-- BEGIN Source material --
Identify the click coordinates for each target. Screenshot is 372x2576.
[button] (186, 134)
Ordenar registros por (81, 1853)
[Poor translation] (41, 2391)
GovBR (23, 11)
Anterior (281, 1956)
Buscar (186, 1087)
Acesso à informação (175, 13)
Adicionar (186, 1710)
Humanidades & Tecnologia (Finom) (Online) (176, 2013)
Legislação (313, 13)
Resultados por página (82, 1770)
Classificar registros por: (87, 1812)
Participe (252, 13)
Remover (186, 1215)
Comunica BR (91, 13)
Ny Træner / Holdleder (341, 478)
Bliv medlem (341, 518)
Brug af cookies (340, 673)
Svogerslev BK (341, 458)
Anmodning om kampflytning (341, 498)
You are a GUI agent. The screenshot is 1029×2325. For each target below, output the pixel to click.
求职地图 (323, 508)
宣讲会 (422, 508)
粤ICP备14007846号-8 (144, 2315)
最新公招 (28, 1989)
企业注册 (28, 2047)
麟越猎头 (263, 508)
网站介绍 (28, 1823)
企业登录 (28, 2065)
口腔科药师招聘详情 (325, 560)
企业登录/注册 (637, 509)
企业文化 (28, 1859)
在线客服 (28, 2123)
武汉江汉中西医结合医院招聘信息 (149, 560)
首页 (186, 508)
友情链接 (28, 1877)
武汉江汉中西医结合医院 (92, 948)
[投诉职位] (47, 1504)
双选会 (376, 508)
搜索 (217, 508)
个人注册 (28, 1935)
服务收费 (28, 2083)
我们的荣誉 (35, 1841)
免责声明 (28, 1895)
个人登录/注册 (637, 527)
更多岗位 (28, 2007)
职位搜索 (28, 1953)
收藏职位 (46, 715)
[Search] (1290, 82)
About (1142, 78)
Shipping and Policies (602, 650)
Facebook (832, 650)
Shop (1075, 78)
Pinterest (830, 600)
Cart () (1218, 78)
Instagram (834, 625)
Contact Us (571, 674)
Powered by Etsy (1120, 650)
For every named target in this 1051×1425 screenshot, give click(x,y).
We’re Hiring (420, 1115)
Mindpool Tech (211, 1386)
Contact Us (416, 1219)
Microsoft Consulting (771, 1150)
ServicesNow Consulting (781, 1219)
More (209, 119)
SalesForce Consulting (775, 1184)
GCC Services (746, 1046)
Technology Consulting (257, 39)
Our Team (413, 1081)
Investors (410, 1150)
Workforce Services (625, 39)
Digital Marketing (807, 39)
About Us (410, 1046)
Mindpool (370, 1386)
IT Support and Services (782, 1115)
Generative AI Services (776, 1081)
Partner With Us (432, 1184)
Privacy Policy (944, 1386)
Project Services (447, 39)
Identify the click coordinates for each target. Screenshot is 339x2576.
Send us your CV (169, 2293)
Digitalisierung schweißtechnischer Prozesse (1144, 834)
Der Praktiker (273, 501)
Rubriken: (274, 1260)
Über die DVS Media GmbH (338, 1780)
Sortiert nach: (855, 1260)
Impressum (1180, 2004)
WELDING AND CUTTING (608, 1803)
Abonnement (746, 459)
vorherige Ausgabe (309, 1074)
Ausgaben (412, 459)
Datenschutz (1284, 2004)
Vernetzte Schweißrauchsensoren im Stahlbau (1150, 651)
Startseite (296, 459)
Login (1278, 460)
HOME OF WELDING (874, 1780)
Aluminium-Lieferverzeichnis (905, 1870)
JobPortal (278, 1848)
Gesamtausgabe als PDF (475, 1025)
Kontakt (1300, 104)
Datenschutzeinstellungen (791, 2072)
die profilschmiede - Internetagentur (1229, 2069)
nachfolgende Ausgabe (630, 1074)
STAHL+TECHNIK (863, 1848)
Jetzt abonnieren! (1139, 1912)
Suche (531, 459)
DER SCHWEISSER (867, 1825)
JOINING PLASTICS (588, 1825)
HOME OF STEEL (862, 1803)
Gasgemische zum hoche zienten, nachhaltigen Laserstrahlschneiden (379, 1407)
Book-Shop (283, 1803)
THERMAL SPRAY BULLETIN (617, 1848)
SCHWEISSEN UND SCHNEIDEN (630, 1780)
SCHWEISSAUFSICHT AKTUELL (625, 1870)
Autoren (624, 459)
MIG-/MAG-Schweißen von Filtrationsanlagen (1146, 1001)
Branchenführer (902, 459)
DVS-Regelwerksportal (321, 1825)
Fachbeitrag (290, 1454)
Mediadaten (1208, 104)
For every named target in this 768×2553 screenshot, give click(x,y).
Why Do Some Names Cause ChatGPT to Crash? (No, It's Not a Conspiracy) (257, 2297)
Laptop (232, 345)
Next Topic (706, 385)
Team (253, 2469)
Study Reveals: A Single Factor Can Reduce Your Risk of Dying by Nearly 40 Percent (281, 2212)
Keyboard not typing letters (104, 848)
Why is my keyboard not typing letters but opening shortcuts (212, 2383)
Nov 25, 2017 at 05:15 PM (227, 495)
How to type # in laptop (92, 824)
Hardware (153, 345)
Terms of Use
-- END Source material --
Goal: Please rewrite the entries starting with the line with "Our Team (413, 1081)" and going on through the line with "Send us your CV (169, 2293)", swapping "Services" for "Solutions" and leaving everything else unchanged.

Answer:
Our Team (413, 1081)
Investors (410, 1150)
Workforce Solutions (625, 39)
Digital Marketing (807, 39)
About Us (410, 1046)
Mindpool (370, 1386)
IT Support and Solutions (782, 1115)
Generative AI Solutions (776, 1081)
Partner With Us (432, 1184)
Privacy Policy (944, 1386)
Project Solutions (447, 39)
Identify the click coordinates for each target. Screenshot is 339x2576.
Send us your CV (169, 2293)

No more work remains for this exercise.